##### Records #####

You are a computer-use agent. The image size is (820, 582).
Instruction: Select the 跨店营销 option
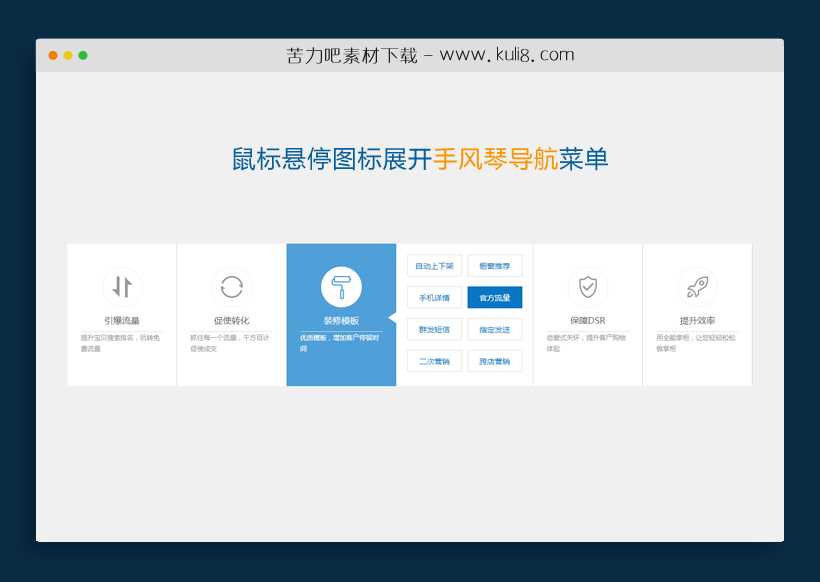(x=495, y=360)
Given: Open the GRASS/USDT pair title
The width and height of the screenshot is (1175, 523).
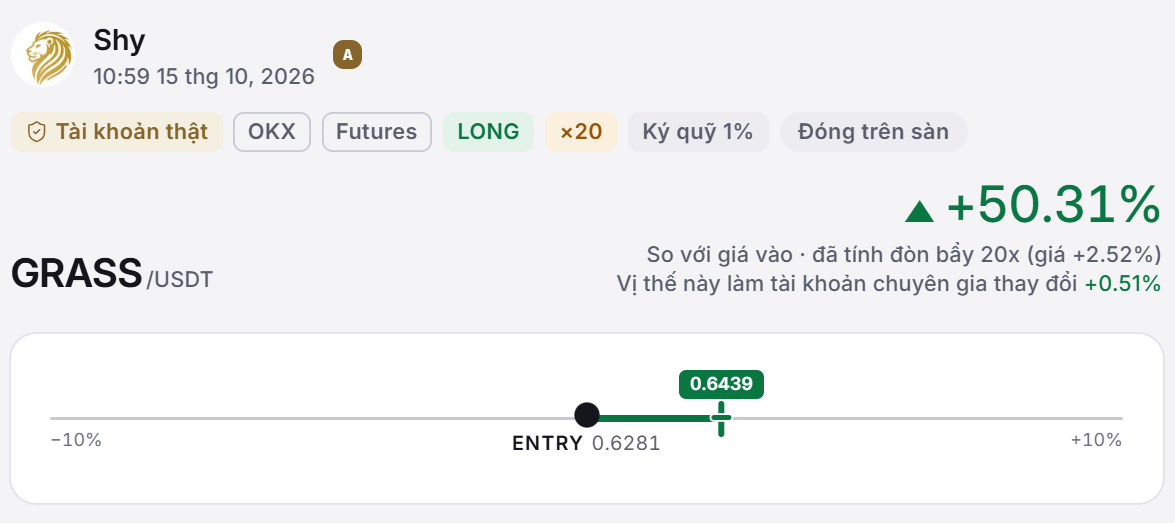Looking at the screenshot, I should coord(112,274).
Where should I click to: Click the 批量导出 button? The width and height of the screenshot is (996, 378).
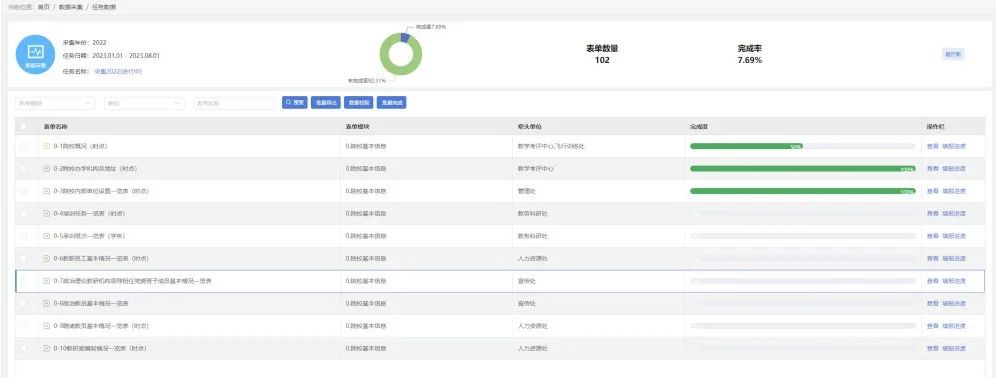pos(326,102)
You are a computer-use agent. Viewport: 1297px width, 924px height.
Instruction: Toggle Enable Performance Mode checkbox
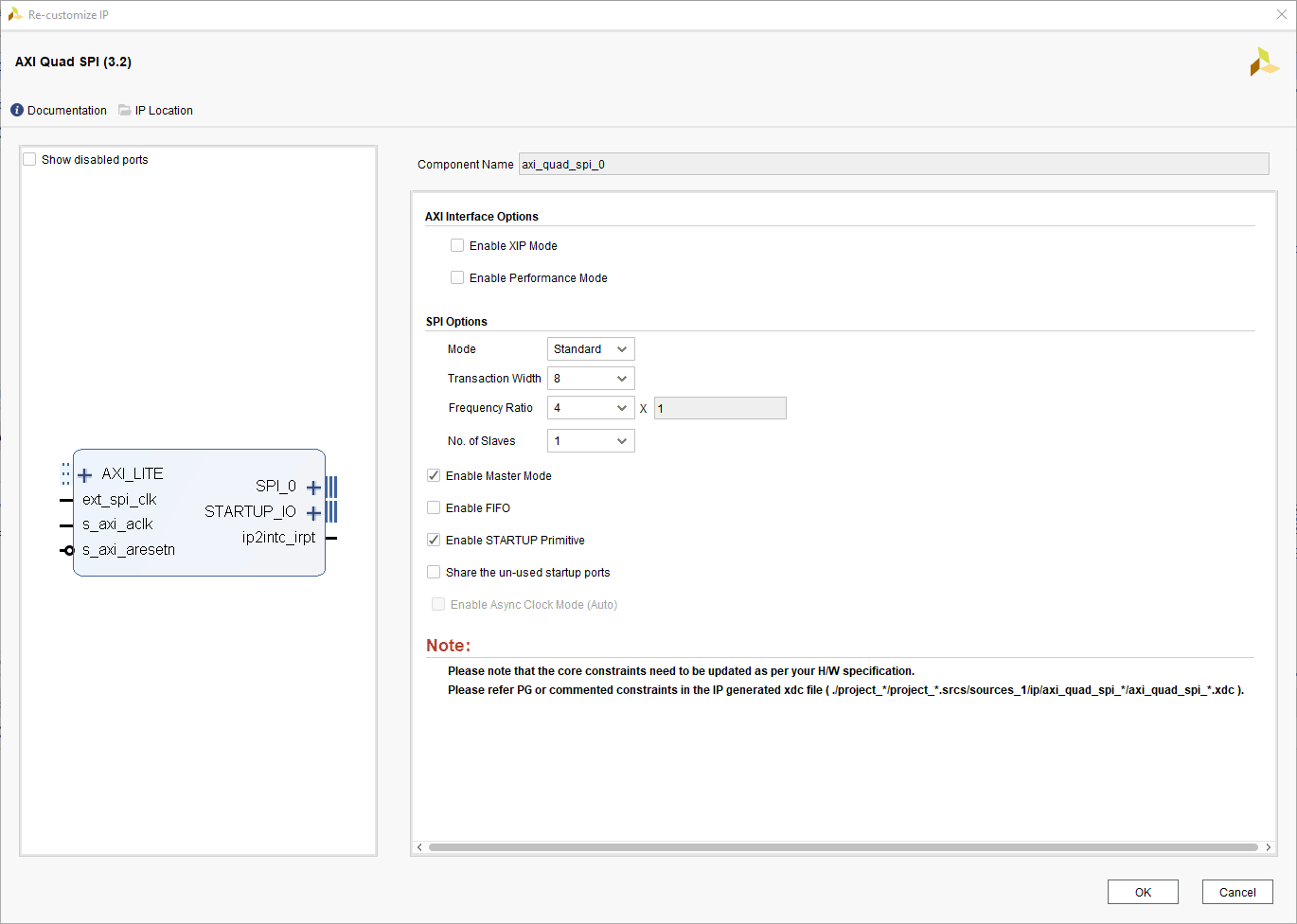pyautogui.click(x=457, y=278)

#####

Write out, please, the lines of the listing above from the one with "You are a computer-use agent. Viewport: 1297px" through the very last, exactly as given and with no pictures.

§ **Output**:
You are a computer-use agent. Viewport: 1297px width, 924px height.
Instruction: Toggle Enable Performance Mode checkbox
pyautogui.click(x=457, y=278)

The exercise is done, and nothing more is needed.